Mais Bab el Mandeb et le golfe d'Aden sont dans une situation totalement différente. La preuve en est la mission qui a dû être déployée pour assurer la libre navigation en raison des attaques constantes des rebelles houthis. Cela prouve que dans le monde d'aujourd'hui, des acteurs non conventionnels, qu'ils soient au service de puissances concurrentes ou non, peuvent mener des actions dont l'impact est littéralement imprévisible. Dans ce cas particulier, les mouvements houthis s'inscrivent dans le contexte du conflit entre Israël et le Hamas et de la position de l'Iran en tant que puissance qui finance, protège et entraîne ses milices supplétives telles que le Hamas ou les Houthis eux-mêmes.

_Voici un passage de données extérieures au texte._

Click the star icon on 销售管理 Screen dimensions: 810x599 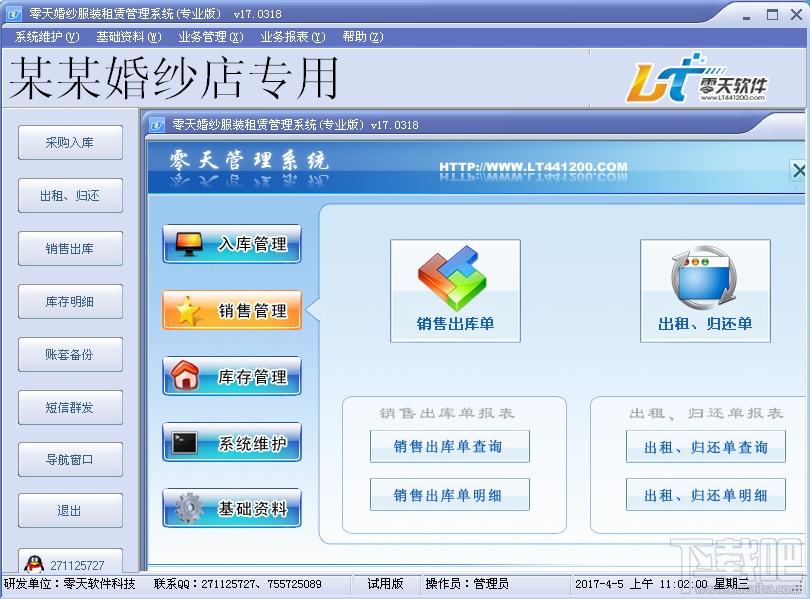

Pour l'instant, les conséquences des attaques autour de ce « point d'étranglement » ne sont pas très importantes, d'une part, en raison de l'action internationale et, d'autre part, en raison de l'endiguement, dans ce cas, des agresseurs. Personne n'ignore l'énorme difficulté de contrôler l'ensemble du littoral dominé par les Houthis et de contrer une attaque d'une certaine ampleur qui combinerait l'utilisation de drones et de missiles maritimes et aériens. Si une telle action, ou deux au maximum, étaient couronnées de succès, l'impact sur le transport maritime serait énorme. La plupart des compagnies maritimes éviteraient presque à 100 % un tel passage, ce qui reviendrait à contourner tout le continent africain et à remonter l'Atlantique pour atteindre la Méditerranée. Cette situation affecterait également l'Égypte, car elle invaliderait de facto le canal de Suez.
Si cela ne s'est pas encore produit, c'est en grande partie en raison des pressions exercées par la Chine sur l'Iran, avec lequel elle entretient des relations relativement bonnes. La Chine ferait probablement les frais d'une fermeture du Bab el Mandeb. Et toujours en lien avec ce qui se passe sous d'autres latitudes, on peut trouver l'explication du soutien mitigé de la Chine à la Russie dans son conflit avec l'Ukraine. La « route du Nord » deviendra tôt ou tard une réalité. Elle l'est déjà en partie, mais le nombre de navires qui y transitent augmente d'année en année, et plus la Russie, le pays qui possède le plus grand nombre de kilomètres de côtes arctiques, sera affaiblie, plus il sera facile pour la Chine d'obtenir des avantages en utilisant cette route. La Chine a besoin d'une route qui non seulement réduise les temps de navigation et donc les coûts, mais qui serve également de route alternative viable et rentable en cas de perturbation des routes existantes.
Nous ne pouvons pas non plus ignorer le fait que la Chine se considère comme la nouvelle grande puissance mondiale. Elle comprend que le temps de l'hégémonie américaine est révolu et tous ses efforts économiques, sociaux, militaires, etc. sont orientés dans ce sens. Selon Mahan, l'histoire montre que le contrôle des mers est la clé de la grandeur nationale. Une nation qui aspire à devenir une puissance mondiale doit développer une formidable puissance maritime, ce à quoi la Chine s'est attachée pendant de nombreuses années, en se concentrant sur la protection de ses bases commerciales et stratégiques, et en recherchant la suprématie navale grâce à une flotte puissante et bien positionnée.
Une théorie avancée au XIXe siècle sert de base au développement et à l'expansion d'une nouvelle puissance au XXIe siècle. Aujourd'hui plus que jamais, nous devrions nous tourner vers les classiques et revoir l'histoire. Parfois, dans notre orgueil, nous pensons avoir inventé la roue, alors qu'elle a commencé à tourner depuis longtemps.